This is the final installment of a series in which David Vestal gives insight into historic photographs selected from Great Photographs from Daguerre to the Great Depression, published by the Dover Press and used with their permission.
117. Wright Brothers Postcard, by Unknown Photographer, 1915. This is a booster postcard promoting the wonders of Springfield, Minnesota. It is a good cut-and-paste job, a bucolic equivalent to the montages of avant-garde art photography. It’s well calculated to get our attention, but would not have fooled Sherlock Holmes.

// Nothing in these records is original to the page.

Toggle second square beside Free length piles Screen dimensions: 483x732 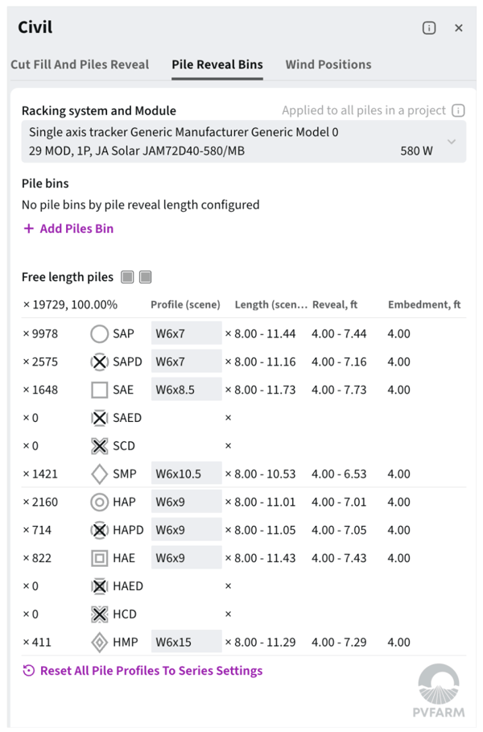pyautogui.click(x=146, y=277)
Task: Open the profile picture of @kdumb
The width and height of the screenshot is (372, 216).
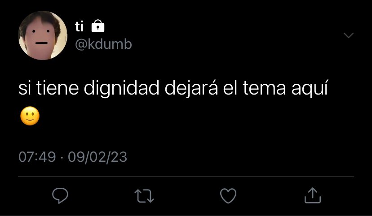Action: (43, 35)
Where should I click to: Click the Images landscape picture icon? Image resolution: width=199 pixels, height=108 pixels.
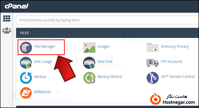pos(89,48)
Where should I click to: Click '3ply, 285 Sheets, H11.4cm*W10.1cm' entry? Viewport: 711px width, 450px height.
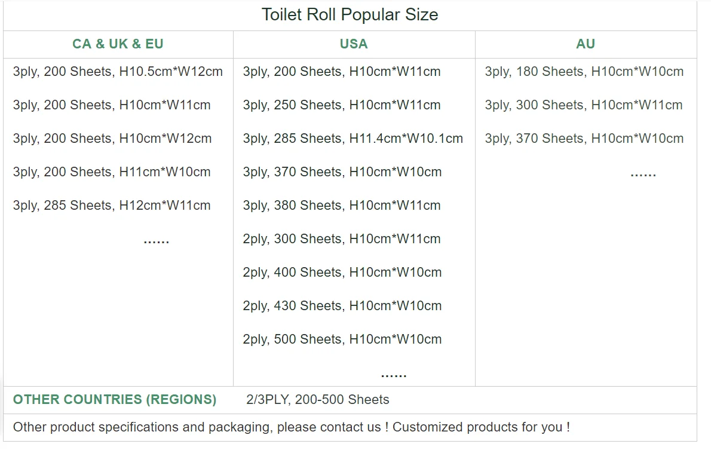pos(353,139)
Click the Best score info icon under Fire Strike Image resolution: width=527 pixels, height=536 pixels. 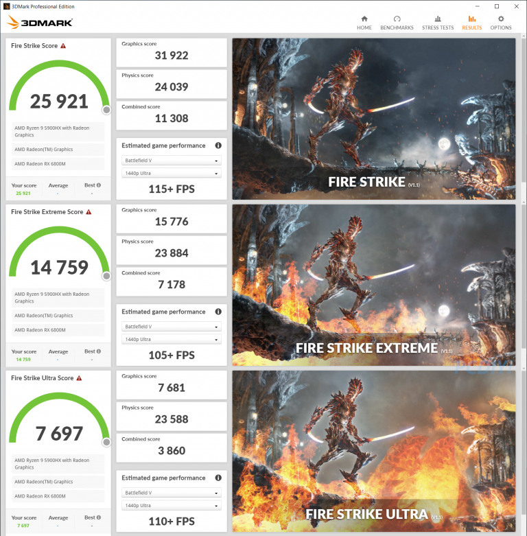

“Observe, Watson, the direction of the sun, as shown by light and shadows on Main Street. The sun is directly to the left, is it not? Look now at the lower wing of the airplane. The shadow of the upper wing that is seen through the lower wing’s translucent tip shows that for Wright’s Flyer, the sun was above and behind. We do not have two suns that shine simultaneously from different positions in the sky. Ergo, the airplane was cut from another photograph and pasted onto the picture of the street. And what, pray, is an airplane, vintage circa 1909, doing just above the main drag of an alert community that boasts, ‘Wide awake and up to date/No better town in any state’ in the year 1915? We miss, do we not, the large, dramatic shadow of the airplane that would fall, were this scene wholly natural, upon the street and buildings at the right of the picture.”
“Once again, Holmes, you astound me.”
“Elementary, my dear Watson.” Nice postcard, though.